- Born: November 3, 1967 (age 58) San Juan, Argentina
- Occupations: Actor, writer, director

= Miguel Mas (actor) =

Argentine actor, writer, and director

Miguel Mas (born November 3, 1967) is an Argentinian actor, writer, and director, known for his roles on television, and as a guest star on the long-running medical drama ER. He has also had roles in Days of Our Lives and General Hospital.

==Biography==
Mas was born in Argentina and grew up in a big Spanish family. In 1991, he moved to Puerto Rico where he discovered the world of marketing and began to work in television. As an actor, he appeared on numerous television series. Mas also served as a host for a musical television show. In 1993 he started the theatre group, Lunetika along with several other actors. Miguel acted in the theatre troop and helped direct many of their acts.

In 1994, Mas left for Spain, where he was introduced to Stanislavski's 'system' of acting and, later, began to write. In 1998 he arrived in New York City, performing in the Spanish Repertoire Theater. By the end of 1998 he was living in Los Angeles, California, where he enrolled at the Lee Strasberg Theatre Institute to hone his acting skills. Mas continued working as an actor, but never forgot his passion for directing. He has worked as an actor with Steven Spielberg, Takeshi Kitano, Tom Cruise, Alfonso Arau, and Laura Harring, among others.

In 2002 Mas wrote Círculos; a story which he also directed. In 2003 Mas wrote and started production on the film, 2+2=5=1 marking his debut as a feature film director. When 2+2=5=1 was completed in 2004 it debuted at the Festival Iberoamericano in Montreal and Nosotros American Latino Film Festival.

In 2005 the success of 2+2=5=1 persisted. Miguel went to New Mexico to present his film at the Sin Fronteras Film Festival. Recently, Mas wrote the pilot episode of the television series, Hollywood & Highland. At the end of 2005, his business, Mas & More Entertainment co-produced along with The Group at Strasberg and David Lee Strasberg, the play entitled, "The King of the Lighthouse," written and directed by Juan Carlos Malpeli.

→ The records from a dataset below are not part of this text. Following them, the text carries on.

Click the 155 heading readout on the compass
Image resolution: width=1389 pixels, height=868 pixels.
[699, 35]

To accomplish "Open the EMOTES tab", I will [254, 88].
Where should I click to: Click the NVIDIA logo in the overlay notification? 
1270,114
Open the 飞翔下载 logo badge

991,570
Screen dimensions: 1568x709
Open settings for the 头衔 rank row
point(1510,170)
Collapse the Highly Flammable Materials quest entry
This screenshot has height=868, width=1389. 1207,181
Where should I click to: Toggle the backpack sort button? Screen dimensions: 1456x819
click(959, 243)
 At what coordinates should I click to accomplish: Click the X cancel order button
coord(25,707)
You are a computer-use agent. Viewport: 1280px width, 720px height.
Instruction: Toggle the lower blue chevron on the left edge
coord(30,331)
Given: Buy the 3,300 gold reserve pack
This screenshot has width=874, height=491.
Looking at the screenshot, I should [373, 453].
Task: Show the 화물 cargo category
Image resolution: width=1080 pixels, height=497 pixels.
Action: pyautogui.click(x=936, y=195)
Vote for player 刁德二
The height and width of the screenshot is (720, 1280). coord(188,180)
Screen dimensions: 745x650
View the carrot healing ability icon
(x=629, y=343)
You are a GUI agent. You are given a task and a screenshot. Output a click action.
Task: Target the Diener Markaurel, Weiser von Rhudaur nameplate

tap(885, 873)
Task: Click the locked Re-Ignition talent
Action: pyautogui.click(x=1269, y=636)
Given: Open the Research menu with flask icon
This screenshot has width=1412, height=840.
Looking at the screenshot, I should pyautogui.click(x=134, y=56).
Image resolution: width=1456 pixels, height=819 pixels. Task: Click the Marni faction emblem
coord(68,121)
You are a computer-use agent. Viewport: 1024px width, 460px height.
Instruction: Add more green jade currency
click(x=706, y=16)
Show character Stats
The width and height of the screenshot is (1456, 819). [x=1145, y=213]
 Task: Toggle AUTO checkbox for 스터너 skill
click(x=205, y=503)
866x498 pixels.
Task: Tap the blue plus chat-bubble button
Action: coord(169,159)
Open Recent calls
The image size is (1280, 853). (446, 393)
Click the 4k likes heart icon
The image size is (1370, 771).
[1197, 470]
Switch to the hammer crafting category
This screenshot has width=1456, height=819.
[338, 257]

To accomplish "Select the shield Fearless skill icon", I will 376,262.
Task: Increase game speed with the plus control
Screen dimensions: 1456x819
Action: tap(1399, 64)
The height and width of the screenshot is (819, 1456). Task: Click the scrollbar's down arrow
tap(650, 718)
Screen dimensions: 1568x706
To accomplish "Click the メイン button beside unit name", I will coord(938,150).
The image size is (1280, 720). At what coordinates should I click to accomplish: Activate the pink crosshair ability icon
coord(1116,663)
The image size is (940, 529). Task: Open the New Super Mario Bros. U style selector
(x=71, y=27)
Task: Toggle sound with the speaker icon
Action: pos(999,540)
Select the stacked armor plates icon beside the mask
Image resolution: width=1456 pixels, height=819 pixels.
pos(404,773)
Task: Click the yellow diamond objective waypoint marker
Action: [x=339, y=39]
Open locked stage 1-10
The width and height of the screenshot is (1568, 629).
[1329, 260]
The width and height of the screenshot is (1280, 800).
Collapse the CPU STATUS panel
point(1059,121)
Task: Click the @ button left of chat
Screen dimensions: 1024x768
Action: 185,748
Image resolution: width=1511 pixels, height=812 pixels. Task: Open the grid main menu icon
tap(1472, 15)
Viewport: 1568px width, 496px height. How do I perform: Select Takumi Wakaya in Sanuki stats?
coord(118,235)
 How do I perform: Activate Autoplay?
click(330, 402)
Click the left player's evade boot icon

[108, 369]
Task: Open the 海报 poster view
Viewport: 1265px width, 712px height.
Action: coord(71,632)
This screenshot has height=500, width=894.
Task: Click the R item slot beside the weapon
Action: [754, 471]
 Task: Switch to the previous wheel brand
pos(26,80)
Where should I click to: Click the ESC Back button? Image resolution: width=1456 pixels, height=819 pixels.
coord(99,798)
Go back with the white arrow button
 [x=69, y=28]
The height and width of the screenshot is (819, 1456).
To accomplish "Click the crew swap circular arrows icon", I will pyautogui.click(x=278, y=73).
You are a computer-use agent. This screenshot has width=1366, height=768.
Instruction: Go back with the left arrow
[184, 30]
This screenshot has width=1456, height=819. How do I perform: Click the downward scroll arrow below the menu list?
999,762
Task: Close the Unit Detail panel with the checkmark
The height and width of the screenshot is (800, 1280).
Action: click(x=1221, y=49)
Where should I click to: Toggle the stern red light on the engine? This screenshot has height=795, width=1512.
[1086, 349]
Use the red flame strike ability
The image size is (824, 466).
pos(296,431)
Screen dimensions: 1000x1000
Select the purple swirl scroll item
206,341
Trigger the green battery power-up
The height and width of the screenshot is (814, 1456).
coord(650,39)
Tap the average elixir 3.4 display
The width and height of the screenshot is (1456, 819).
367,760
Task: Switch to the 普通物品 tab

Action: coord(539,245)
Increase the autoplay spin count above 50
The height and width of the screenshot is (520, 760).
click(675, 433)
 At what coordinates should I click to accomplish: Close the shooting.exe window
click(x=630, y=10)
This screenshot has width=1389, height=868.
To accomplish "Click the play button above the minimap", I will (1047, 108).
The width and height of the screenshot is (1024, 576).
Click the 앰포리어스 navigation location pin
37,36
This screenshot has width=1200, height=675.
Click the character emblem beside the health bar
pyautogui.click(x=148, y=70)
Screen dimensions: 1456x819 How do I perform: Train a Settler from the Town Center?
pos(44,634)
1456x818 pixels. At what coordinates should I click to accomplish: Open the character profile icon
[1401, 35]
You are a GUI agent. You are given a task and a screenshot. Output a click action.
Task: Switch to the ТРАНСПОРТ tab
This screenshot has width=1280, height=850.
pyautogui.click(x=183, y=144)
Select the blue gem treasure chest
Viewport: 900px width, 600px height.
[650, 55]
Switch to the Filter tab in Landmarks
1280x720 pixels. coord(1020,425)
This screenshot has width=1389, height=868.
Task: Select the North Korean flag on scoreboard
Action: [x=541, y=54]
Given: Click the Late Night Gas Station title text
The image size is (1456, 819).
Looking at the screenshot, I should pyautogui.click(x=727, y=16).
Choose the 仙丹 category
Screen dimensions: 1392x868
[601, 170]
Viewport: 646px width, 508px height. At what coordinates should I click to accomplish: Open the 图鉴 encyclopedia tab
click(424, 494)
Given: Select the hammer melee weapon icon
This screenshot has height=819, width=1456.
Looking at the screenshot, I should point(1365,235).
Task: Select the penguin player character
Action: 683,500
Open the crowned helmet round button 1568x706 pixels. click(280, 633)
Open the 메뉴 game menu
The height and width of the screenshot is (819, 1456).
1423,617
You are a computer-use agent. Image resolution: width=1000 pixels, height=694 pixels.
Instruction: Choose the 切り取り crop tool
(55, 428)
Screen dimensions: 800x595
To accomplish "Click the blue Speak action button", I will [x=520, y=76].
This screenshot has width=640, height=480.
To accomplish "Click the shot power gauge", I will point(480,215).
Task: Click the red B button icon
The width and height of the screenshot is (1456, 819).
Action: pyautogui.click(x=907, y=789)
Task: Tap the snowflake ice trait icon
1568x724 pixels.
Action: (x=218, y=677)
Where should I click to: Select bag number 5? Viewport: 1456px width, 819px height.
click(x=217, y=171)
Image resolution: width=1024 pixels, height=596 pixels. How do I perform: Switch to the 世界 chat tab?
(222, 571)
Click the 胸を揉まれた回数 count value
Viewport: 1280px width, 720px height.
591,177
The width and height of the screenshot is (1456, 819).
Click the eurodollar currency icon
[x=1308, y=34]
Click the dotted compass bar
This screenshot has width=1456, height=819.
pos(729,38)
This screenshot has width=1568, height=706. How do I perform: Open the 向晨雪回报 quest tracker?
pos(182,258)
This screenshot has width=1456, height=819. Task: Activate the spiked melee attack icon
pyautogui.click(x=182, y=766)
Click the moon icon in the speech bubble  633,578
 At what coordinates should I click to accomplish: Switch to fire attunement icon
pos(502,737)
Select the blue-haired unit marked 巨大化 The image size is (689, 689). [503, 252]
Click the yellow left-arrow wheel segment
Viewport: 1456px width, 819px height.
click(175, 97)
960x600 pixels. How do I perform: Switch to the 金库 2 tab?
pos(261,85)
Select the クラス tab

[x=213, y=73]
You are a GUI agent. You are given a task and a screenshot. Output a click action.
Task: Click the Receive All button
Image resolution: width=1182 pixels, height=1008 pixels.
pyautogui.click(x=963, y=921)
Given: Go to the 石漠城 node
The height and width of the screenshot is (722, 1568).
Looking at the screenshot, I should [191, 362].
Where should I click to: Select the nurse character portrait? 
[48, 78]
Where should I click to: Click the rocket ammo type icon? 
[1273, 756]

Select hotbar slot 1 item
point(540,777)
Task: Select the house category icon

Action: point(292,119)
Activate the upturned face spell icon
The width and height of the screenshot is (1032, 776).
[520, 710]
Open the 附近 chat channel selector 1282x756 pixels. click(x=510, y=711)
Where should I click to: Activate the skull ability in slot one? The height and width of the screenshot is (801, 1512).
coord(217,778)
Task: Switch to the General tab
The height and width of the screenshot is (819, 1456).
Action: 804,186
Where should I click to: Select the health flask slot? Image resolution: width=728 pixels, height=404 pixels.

In 2006 Mas completed the trailer promo for Hollywood & Highland, and a music video for the song "AMOR, mi luz mi estrella", an original song created for his new short film Absorbido, which was shown in three film festivals. He also represented Jesus in "Jesus Christ: The Musical".

Miguel Mas' main focus now is to finish his project known as Círculos. Mas is currently studying at the Lee Strasberg Theater and Film Institute in Los Angeles.